Hey Wayang team,
I have added the KafkaTopicSink incl. Mappings and the code compiles
already, which is good for a Monday morning session ;-)
Here is my question:
In the example code which I have taken out of my WordCount Example, I need
FORMATTER_UDF and UDF_LOAD_PROFILE_ESTIMATOR in order to
call the new writeKafkaTopic(...) function.

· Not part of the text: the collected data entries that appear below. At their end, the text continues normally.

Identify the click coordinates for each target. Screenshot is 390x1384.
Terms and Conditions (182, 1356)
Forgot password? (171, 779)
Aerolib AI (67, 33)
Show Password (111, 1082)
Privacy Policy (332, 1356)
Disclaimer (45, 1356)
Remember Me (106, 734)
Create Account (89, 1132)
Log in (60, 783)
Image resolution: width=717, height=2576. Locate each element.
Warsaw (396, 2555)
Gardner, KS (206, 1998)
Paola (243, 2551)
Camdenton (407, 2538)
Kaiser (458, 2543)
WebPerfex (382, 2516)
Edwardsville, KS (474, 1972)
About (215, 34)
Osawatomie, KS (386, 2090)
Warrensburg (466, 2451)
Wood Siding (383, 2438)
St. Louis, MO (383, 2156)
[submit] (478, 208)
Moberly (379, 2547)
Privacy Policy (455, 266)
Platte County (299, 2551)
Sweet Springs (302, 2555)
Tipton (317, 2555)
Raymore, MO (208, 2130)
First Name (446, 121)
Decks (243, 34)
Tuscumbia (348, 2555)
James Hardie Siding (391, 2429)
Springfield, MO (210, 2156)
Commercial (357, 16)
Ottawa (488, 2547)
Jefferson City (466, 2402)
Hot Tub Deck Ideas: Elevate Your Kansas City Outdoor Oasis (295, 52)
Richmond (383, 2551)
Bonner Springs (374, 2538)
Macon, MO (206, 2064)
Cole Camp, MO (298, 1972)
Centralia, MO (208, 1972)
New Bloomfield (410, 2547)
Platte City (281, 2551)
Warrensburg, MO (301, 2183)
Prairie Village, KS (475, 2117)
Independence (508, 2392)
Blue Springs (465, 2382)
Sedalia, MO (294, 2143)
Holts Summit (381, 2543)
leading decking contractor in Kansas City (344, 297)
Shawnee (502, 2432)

Can somebody please provide me with a pointer to a place in the code or
docs, where I can read how to instantiate those objects?
Many thanks,
and have a creat start into the week.
Cheers,
Mirk
Object FORMATTER_UDF = null;
Object UDF_LOAD_PROFILE_ESTIMATOR = null;
// Get a plan builder.
WayangContext wayangContext = new WayangContext(new Configuration())
.withPlugin(Java.basicPlugin());
// .withPlugin(Spark.basicPlugin());
JavaPlanBuilder planBuilder = new JavaPlanBuilder(wayangContext)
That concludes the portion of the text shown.